### Recorded information
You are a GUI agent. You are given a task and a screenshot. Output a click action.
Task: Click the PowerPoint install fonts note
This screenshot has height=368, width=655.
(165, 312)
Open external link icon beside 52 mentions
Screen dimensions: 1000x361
* * *
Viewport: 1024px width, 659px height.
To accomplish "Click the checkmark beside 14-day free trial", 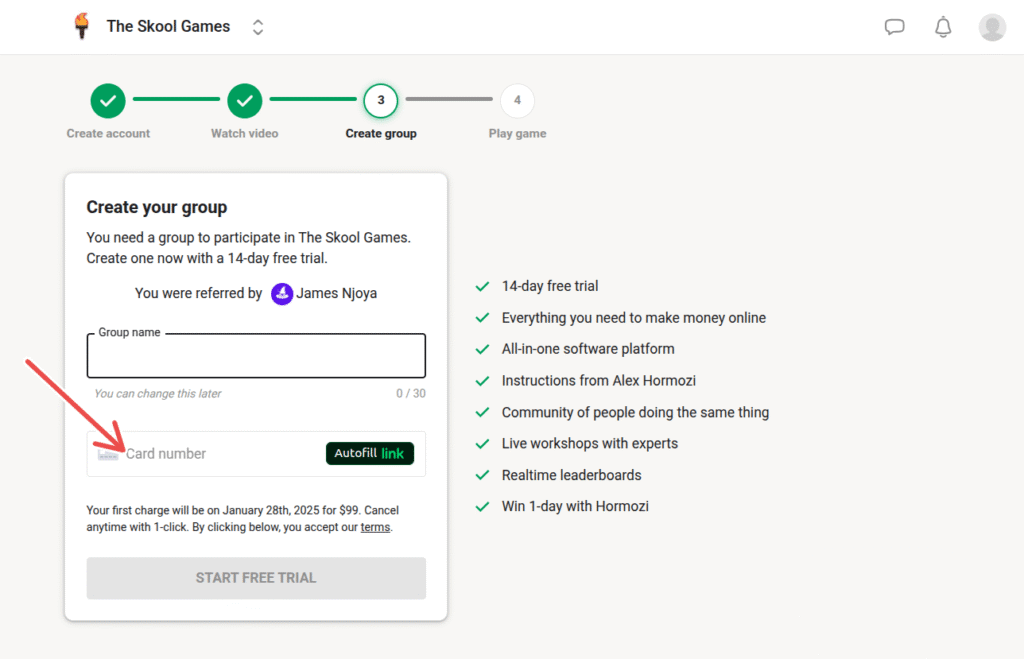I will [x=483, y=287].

### What you are asked to do
All that is needed is the exact run of lines above from the line containing "You are a GUI" through the line containing "Screen dimensions: 1000x361", both of them included.

### Reply to the exercise
You are a GUI agent. You are given a task and a screenshot. Output a click action.
Task: Click the PowerPoint install fonts note
This screenshot has height=368, width=655.
(165, 312)
Open external link icon beside 52 mentions
Screen dimensions: 1000x361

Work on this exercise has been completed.